— START MATERIAL PROVIDED —

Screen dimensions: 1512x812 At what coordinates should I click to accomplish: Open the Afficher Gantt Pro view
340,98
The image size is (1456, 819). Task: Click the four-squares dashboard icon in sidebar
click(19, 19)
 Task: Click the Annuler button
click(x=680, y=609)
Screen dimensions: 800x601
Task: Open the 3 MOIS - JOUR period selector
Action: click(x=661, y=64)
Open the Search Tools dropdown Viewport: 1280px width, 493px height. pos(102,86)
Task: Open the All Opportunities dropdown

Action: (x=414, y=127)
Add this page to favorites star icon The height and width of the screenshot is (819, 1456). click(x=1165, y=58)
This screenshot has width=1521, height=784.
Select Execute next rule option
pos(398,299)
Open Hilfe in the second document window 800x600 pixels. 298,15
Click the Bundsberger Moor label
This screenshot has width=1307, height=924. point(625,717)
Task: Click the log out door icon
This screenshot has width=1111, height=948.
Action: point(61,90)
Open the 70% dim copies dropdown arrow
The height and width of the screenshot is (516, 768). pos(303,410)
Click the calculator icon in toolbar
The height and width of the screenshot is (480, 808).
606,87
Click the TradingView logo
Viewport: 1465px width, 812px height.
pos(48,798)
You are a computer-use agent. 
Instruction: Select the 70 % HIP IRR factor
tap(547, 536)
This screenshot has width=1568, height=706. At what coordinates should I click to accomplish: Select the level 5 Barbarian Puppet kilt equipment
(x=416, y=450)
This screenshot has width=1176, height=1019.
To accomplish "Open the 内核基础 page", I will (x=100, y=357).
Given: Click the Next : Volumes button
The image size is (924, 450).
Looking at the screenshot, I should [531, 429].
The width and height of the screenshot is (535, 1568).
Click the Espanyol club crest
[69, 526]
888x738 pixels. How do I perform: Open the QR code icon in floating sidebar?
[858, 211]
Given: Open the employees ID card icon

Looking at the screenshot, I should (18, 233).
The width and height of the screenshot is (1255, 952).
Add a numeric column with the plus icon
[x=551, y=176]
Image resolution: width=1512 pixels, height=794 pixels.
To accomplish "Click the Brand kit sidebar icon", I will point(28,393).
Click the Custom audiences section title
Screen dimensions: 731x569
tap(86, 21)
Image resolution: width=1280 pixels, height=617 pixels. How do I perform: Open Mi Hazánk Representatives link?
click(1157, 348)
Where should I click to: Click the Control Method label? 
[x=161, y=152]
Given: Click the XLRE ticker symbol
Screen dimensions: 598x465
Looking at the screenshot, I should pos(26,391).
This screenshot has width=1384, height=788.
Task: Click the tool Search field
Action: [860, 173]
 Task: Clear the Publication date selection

— END MATERIAL PROVIDED —

> WHAT TO PRODUCE:
Put every line of the listing above into a Markdown table with two columns, Number and Line, giving each line a row number and leaving out blank lines.

> TASK ANSWER:
| Number | Line |
|---|---|
| 1 | Screen dimensions: 1512x812 At what coordinates should I click to accomplish: Open the Afficher Gantt Pro view |
| 2 | 340,98 |
| 3 | The image size is (1456, 819). Task: Click the four-squares dashboard icon in sidebar |
| 4 | click(19, 19) |
| 5 |  Task: Click the Annuler button |
| 6 | click(x=680, y=609) |
| 7 | Screen dimensions: 800x601 |
| 8 | Task: Open the 3 MOIS - JOUR period selector |
| 9 | Action: click(x=661, y=64) |
| 10 | Open the Search Tools dropdown Viewport: 1280px width, 493px height. pos(102,86) |
| 11 | Task: Open the All Opportunities dropdown |
| 12 | Action: (x=414, y=127) |
| 13 | Add this page to favorites star icon The height and width of the screenshot is (819, 1456). click(x=1165, y=58) |
| 14 | This screenshot has width=1521, height=784. |
| 15 | Select Execute next rule option |
| 16 | pos(398,299) |
| 17 | Open Hilfe in the second document window 800x600 pixels. 298,15 |
| 18 | Click the Bundsberger Moor label |
| 19 | This screenshot has width=1307, height=924. point(625,717) |
| 20 | Task: Click the log out door icon |
| 21 | This screenshot has width=1111, height=948. |
| 22 | Action: point(61,90) |
| 23 | Open the 70% dim copies dropdown arrow |
| 24 | The height and width of the screenshot is (516, 768). pos(303,410) |
| 25 | Click the calculator icon in toolbar |
| 26 | The height and width of the screenshot is (480, 808). |
| 27 | 606,87 |
| 28 | Click the TradingView logo |
| 29 | Viewport: 1465px width, 812px height. |
| 30 | pos(48,798) |
| 31 | You are a computer-use agent.  |
| 32 | Instruction: Select the 70 % HIP IRR factor |
| 33 | tap(547, 536) |
| 34 | This screenshot has width=1568, height=706. At what coordinates should I click to accomplish: Select the level 5 Barbarian Puppet kilt equipment |
| 35 | (x=416, y=450) |
| 36 | This screenshot has width=1176, height=1019. |
| 37 | To accomplish "Open the 内核基础 page", I will (x=100, y=357). |
| 38 | Given: Click the Next : Volumes button |
| 39 | The image size is (924, 450). |
| 40 | Looking at the screenshot, I should [531, 429]. |
| 41 | The width and height of the screenshot is (535, 1568). |
| 42 | Click the Espanyol club crest |
| 43 | [69, 526] |
| 44 | 888x738 pixels. How do I perform: Open the QR code icon in floating sidebar? |
| 45 | [858, 211] |
| 46 | Given: Open the employees ID card icon |
| 47 | Looking at the screenshot, I should (18, 233). |
| 48 | The width and height of the screenshot is (1255, 952). |
| 49 | Add a numeric column with the plus icon |
| 50 | [x=551, y=176] |
| 51 | Image resolution: width=1512 pixels, height=794 pixels. |
| 52 | To accomplish "Click the Brand kit sidebar icon", I will point(28,393). |
| 53 | Click the Custom audiences section title |
| 54 | Screen dimensions: 731x569 |
| 55 | tap(86, 21) |
| 56 | Image resolution: width=1280 pixels, height=617 pixels. How do I perform: Open Mi Hazánk Representatives link? |
| 57 | click(1157, 348) |
| 58 | Where should I click to: Click the Control Method label?  |
| 59 | [x=161, y=152] |
| 60 | Given: Click the XLRE ticker symbol |
| 61 | Screen dimensions: 598x465 |
| 62 | Looking at the screenshot, I should pos(26,391). |
| 63 | This screenshot has width=1384, height=788. |
| 64 | Task: Click the tool Search field |
| 65 | Action: [860, 173] |
| 66 |  Task: Clear the Publication date selection |